Passage cité
* * * *

C’est une figure-âme, une bannière-fée, une épée d’idéal: nous n’en
avons, après des siècles, ni un portrait sûr, ni une authentique
effigie. En peinture, en sculpture, en écriture, on a varié et erré.
Et comment en pourrait-il être autrement pour Celle qui est toute
vertu, _virtus_, courage, pureté, excellence de cœur, innocence armée,
puissance de la terre et du ciel? Je ne veux pas l’imaginer, je ne
veux la voir ni dans un livre ni sur la scène: c’est toute pauvreté et
toute grandeur, c’est la flamme de France, sans visage et sans voix:
sa voix de vierge s’en est allée retrouver les voix de ses saintes,
ses cendres se sont perdues dans le firmament; elle est le signe divin
de la Patrie, le gage entre la France et Dieu. Elle déborde, dépasse,
défie toute histoire et tout drame: c’est un étendard subtil et infini
qui atteste notre éternité.

Me voilà bien à mon aise pour dire que Mme Sarah Bernhardt a été
admirable, émouvante jusqu’à faire crier, écrasante de jeunesse, de
pudeur, de misère pathétique et fière dans le drame sobre, coloré,
dépouillé à dessein qu’écrivit M. Émile Moreau.

Ce consciencieux metteur en scène d’anecdotes petites et grandes, ce
collaborateur érudit et prudent de feu Victorien Sardou avait été, avec
son illustre associé, de la longue victoire de _Madame Sans-Gêne_: son
œuvre présente, c’est _la Pucelle géhennée_.

Mais l’auteur compose et ruse: il veut du nouveau. Du nouveau dans
ce _mistère_ vivant du XVe siècle, qui ne comporte que simplesse et
méchanceté, sainteté et diablerie! Il nous montre un duc de Bedford,
régent d’Angleterre, neurasthénique--déjà!--et sentimental, mystique
et possédé, qui a échappé moins que personne au prestige de la petite
pastoure de Donremy! Jeanne est prisonnière dans la Grosse Tour de
Rouen. Le terrible Warwick veut son jugement et sa mort, d’accord avec
le cardinal Winchester, les docteurs de l’Université de Paris et les
évêques bourguignons: c’est un beau tableau, riche en couleurs: du
fer, de la pourpre, du violet, du noir et du brun, des croix rouges,
jaunes et sombres. L’évêque de Beauvais, Cauchon, tremble, malgré la
promesse du trône archiépiscopal de Rouen; les prouesses et la grâce
de la Pucelle pèsent sur tous, en lumière. La reine-mère, Catherine de
France, admire la captive et la voudrait protéger et sauver; le petit
roi Henri VI frémit de terreur dans cette atmosphère d’inquiétude et
de férocité. Mais le cardinal et les prêtres torturent ce fiévreux
Bedford: il est envoûté, maléficié par Jeanne, qui est satanique;
le régent, malgré la reine, fait signer par le roitelet la mise en
accusation de la prisonnière.

* * * *

Données affichées
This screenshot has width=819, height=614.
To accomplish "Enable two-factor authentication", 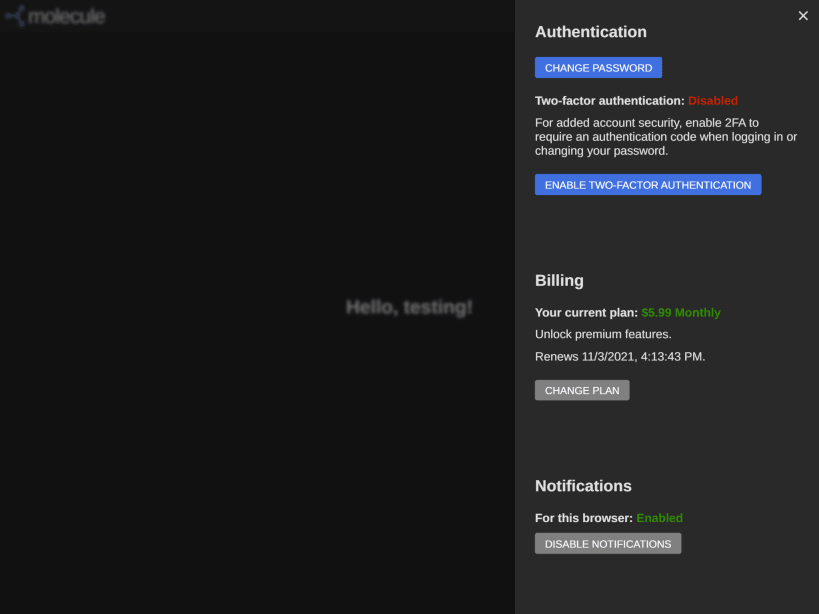I will coord(647,184).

* * * *

Série de consignes
1) Pourquoi, d’après le passage sur la Pucelle géhennée, peinture, sculpture et écriture ont-elles « varié et erré » dans leur image de la Pucelle ? Répondez en une à trois phrases.
2) Les affirmations suivantes s’accordent-elles avec le passage sur la Pucelle géhennée ? Pour chacune, répondez par oui ou non et citez les mots décisifs du passage.
(a) Sarah Bernhardt a joué dans un drame écrit par Émile Moreau.
(b) Dans la pièce, Jeanne est prisonnière dans une tour de Paris.
(c) La reine-mère souhaite la mort de la captive.
3) Pouvez-vous poursuivre le passage sur la Pucelle géhennée à partir de sa dernière phrase ?
Ces données proviennent d’une autre source que le passage cité.

Réponses
1) Parce qu’il ne pouvait en être autrement pour celle qui est « toute vertu », courage, pureté, excellence de cœur, innocence armée et puissance de la terre et du ciel. Une telle figure ne se laisse pas fixer dans un portrait sûr ou une effigie authentique.

2)
(a) Oui : « Mme Sarah Bernhardt a été admirable » … « dans le drame sobre, coloré, dépouillé à dessein qu’écrivit M. Émile Moreau ».
(b) Non : « Jeanne est prisonnière dans la Grosse Tour de Rouen. »
(c) Non : « La reine-mère, Catherine de France, admire la captive et la voudrait protéger et sauver ».

3)
Et c’est l’horreur héroïque et pantelante, l’audience ecclésiastique où
la sainte est amenée en confiance: l’envoyée des bienheureuses parle
devant les prêtres. C’est l’interrogatoire, presque exact, si beau, si
grand, si simple, où la sublime paysanne dit sa pauvre naissance, ses
pauvres travaux, son ordination surnaturelle sous l’arbre des fées, sa
marche vers le roi, ses chevauchées, ses triomphes: elle n’a ni orgueil
ni crainte et va, va, par phrases courtes, par mélopées, comme elle
alla sur les routes, en arroi de guerre. Elle ne perçoit ni les pièges
ni les perfidies: elle s’est étonnée de porter de lourdes chaînes, tout
à l’heure: pourquoi devinerait-elle le mal quand elle ne le fit jamais?
On va la soumettre aux plus atroces tortures: elle a à peine le temps
de s’effacer! Bedford s’élance: non! non! Il se reprend, se précipite:
on ne touchera pas à Jeanne!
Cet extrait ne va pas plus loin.